As always, read the original documentation before contacting the Columbia Law School Financial Aid Office.

Additional Financial Support for Public Interest
In addition to LRAP, Columbia Law School provides guaranteed summer funding to all 1L and 2L students in eligible public interest summer internships. There are several fellowships and internships that are also fully funded. For more details, see http://www.law.columbia.edu/center_program/public_interest/summerprograms.


i “Public interest work means work for an entity whose proclaimed purpose is the advancement of a vision of the public good that is broader than the interest of particular clients; such entities will normally be 501(c)(3) non-profit organizations, but also can be international non-governmental organizations (NGO’s).”
ii “Public service means employment by a government agency.”

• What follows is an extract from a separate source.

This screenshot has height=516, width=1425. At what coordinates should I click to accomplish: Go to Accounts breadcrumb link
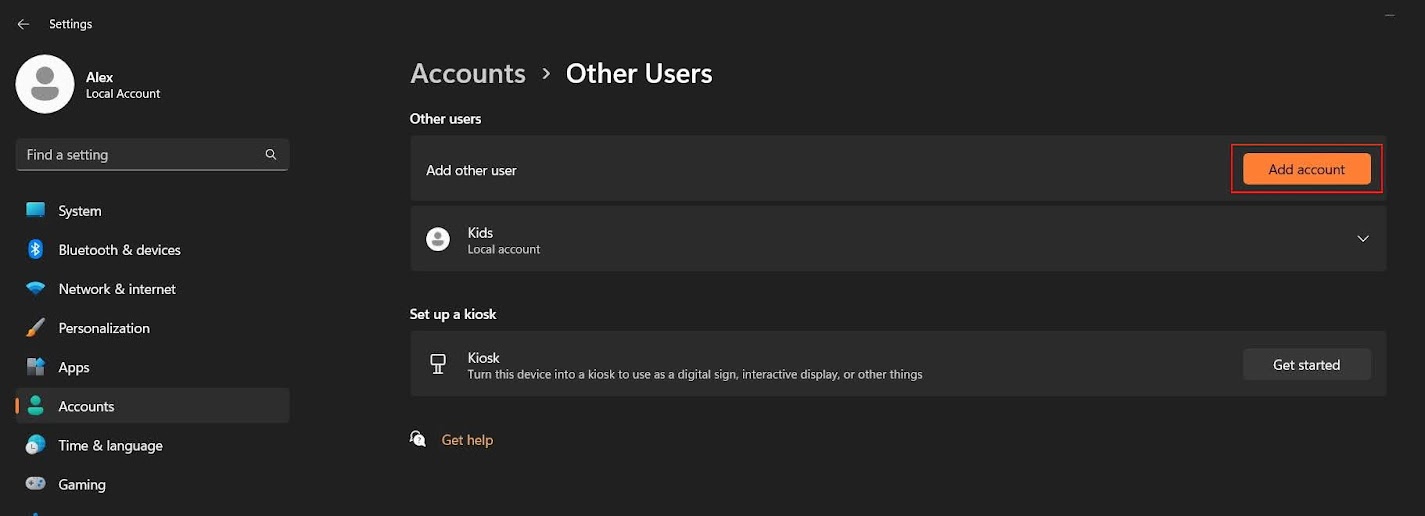click(x=468, y=74)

iii Usually work for a 501(c)(3) “but may include private practice where the practice is limited to clients comparable to those served by government-supported and non-profit legal services organizations.”
iv $71,000 for single students for the 2009-2010 academic year.
v That is, the non-law-school tuition loans are not covered.
vi From your Federal tax form.
vii If two Columbia LRAP participants are married, they can apply for LRAP benefits independently.
viii Interest, currently at 5%, begins to accrue on the day you leave qualifying employment. The maximum repayment term is ten years.
ix Re: forgiven loans as taxable income: “For participants working in government or a 501(c)(3) organization, LRAP loan amounts forgiven may not be considered taxable income. For participants working LRAP-eligible positions in the private sector or outside the US, LRAP loan forgiveness is reported to the IRS and a Form 1099-MISC is issued. Please consult with a tax advisor regarding reporting requirements.”
x Deferments may be granted for up to two years. While ineligible for LRAP benefits during this period, LRAP loans will not accrue interest. LRAP loans not yet forgiven must be repaid if the participant does not return to qualifying employment after deferment period.